## Work to be completed
Transcribe the entries in full, keeping each word as it is.

## Available data
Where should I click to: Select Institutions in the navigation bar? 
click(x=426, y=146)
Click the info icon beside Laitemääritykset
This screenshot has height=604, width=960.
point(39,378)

## Solution
Where should I click to: Select Institutions in the navigation bar? 
click(x=426, y=146)
Click the info icon beside Laitemääritykset
This screenshot has height=604, width=960.
point(39,378)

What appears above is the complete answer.